*** Page extract Section Begins ***

Everyone knows that calcium is essential for strong bones and teeth, but did you know calcium is important in muscle contraction, nerve functioning and blood health? Traditionally, dairy foods, like milk, yoghurt and cheese are the main sources of calcium and can help you reach your recommended daily intake of 1000mg per day. Plant based sources of calcium include calcium set tofu, fortified plant milks (look at the nutrition panel and ingredients list on your fave milk and it should include calcium if it is fortified), green leafy veg, almonds, legumes and sesame seeds! Don't forget that calcium isn't itself if you don't get enough Vit D - these two nutrients go hand in hand.

*** Page extract Section Ends ***
*** Data extract Section Begins ***

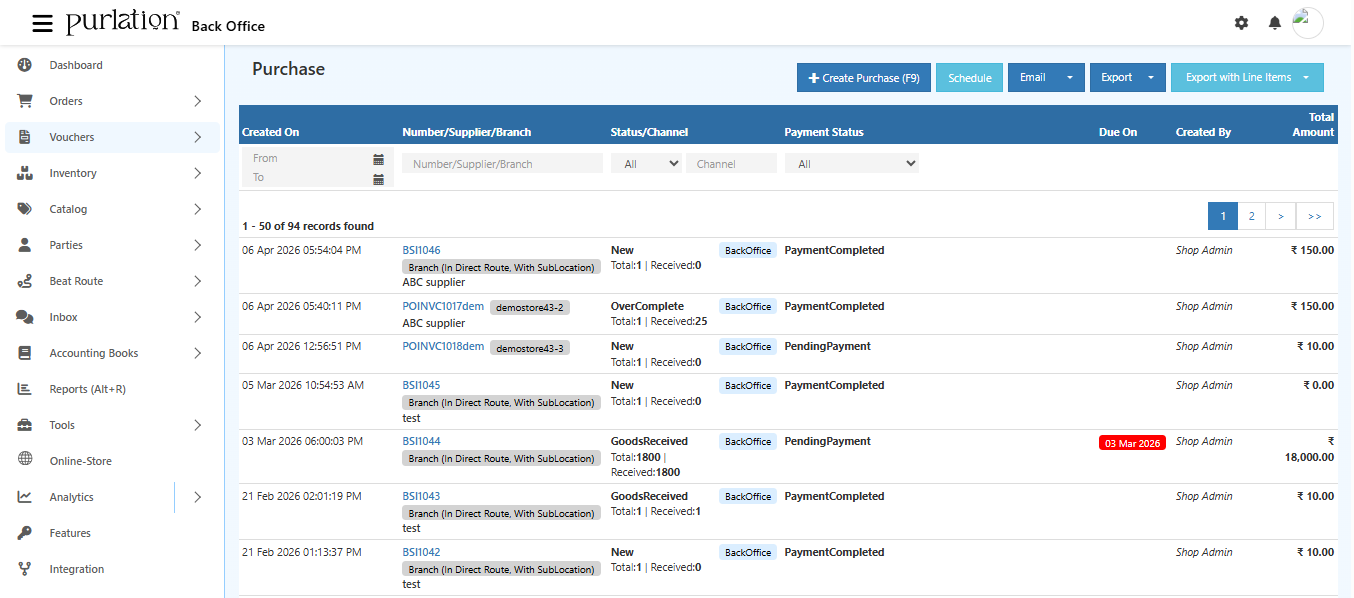Screen dimensions: 1354x598
Task: Click the Parties sidebar icon
Action: 24,244
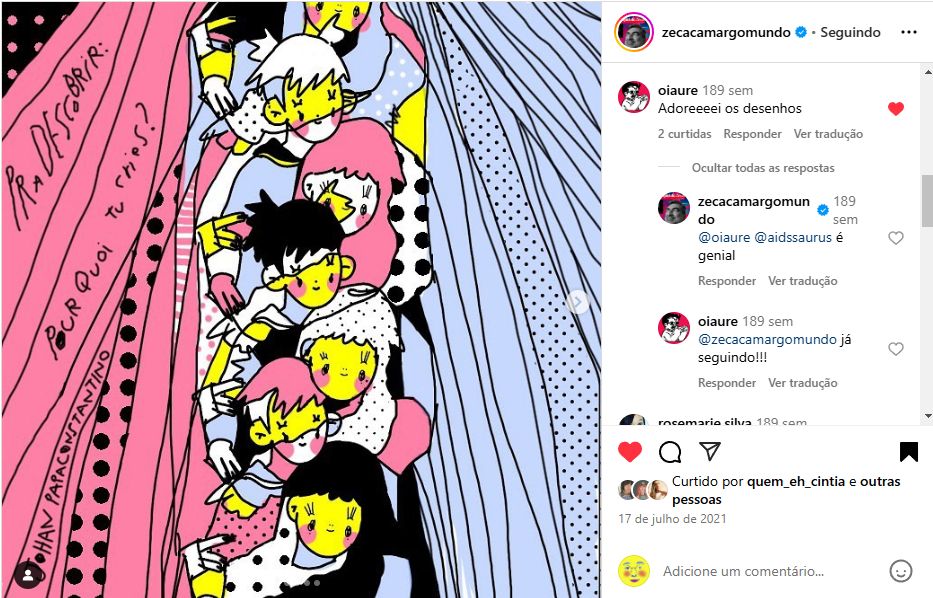Click the comments scrollbar down arrow

pyautogui.click(x=927, y=416)
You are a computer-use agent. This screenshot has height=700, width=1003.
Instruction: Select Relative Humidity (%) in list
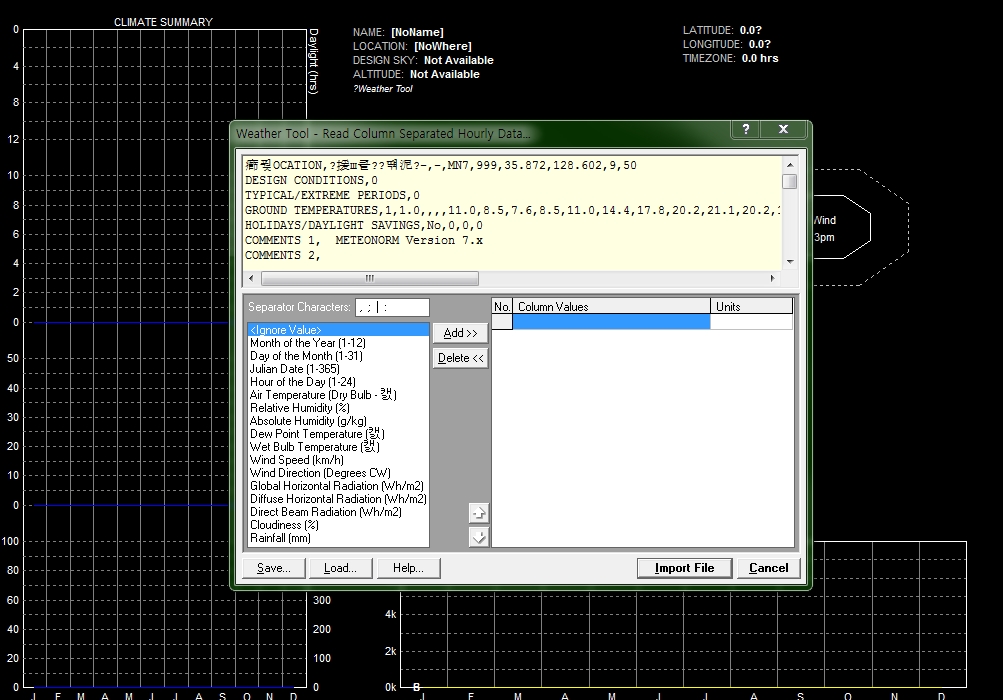coord(299,408)
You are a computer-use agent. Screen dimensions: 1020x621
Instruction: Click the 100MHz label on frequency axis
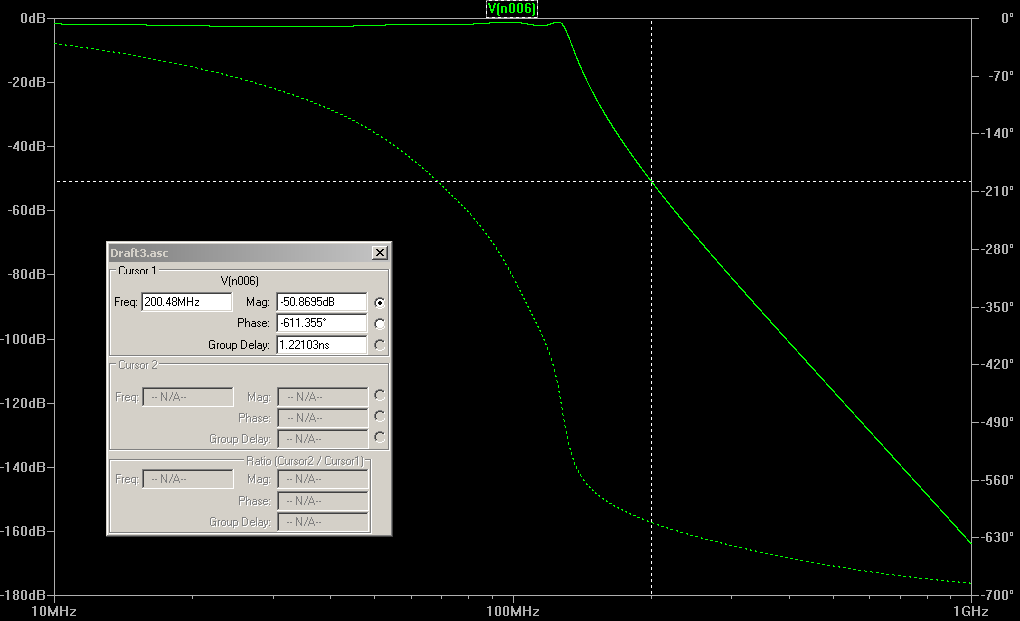(513, 611)
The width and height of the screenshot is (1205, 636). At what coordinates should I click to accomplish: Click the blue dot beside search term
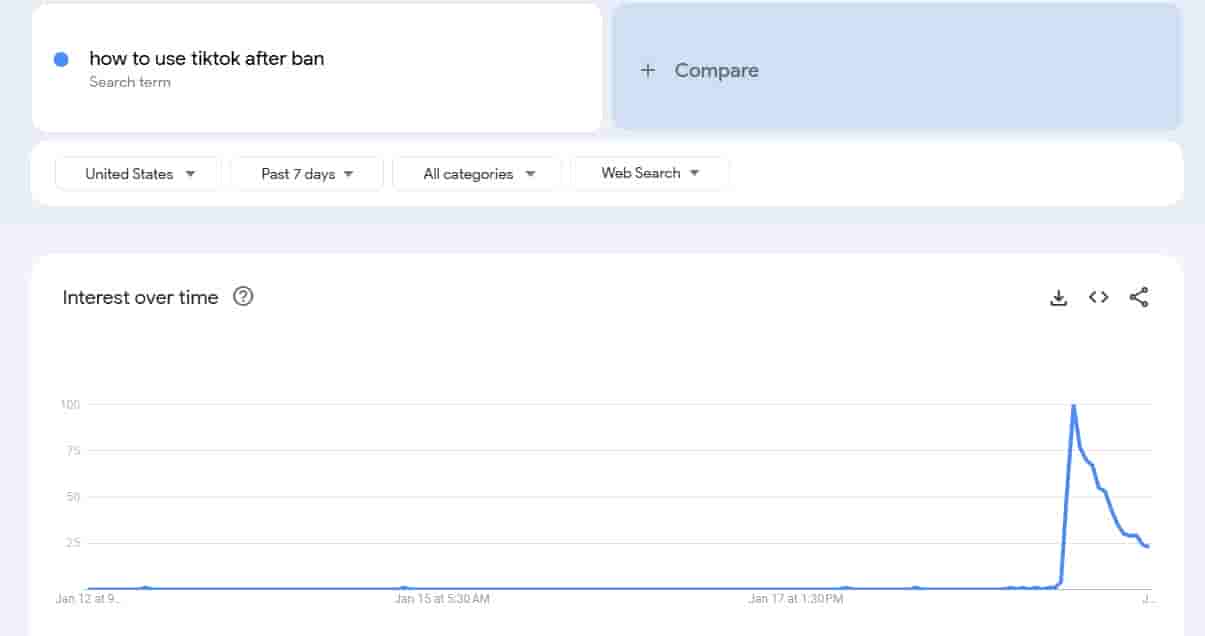coord(61,60)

*** Data extract Section Ends ***

**Required work:**
**a)** Reproduce the calcium passage word for word, beginning at "Everyone knows that" and stopping after "hand in hand.".
**b)** According to the calcium passage, what is the recommended daily intake of calcium?

**Solution list:**
**a)**
Everyone knows that calcium is essential for strong bones and teeth, but did you know calcium is important in muscle contraction, nerve functioning and blood health? Traditionally, dairy foods, like milk, yoghurt and cheese are the main sources of calcium and can help you reach your recommended daily intake of 1000mg per day. Plant based sources of calcium include calcium set tofu, fortified plant milks (look at the nutrition panel and ingredients list on your fave milk and it should include calcium if it is fortified), green leafy veg, almonds, legumes and sesame seeds! Don't forget that calcium isn't itself if you don't get enough Vit D - these two nutrients go hand in hand.

**b)** 1000mg per day.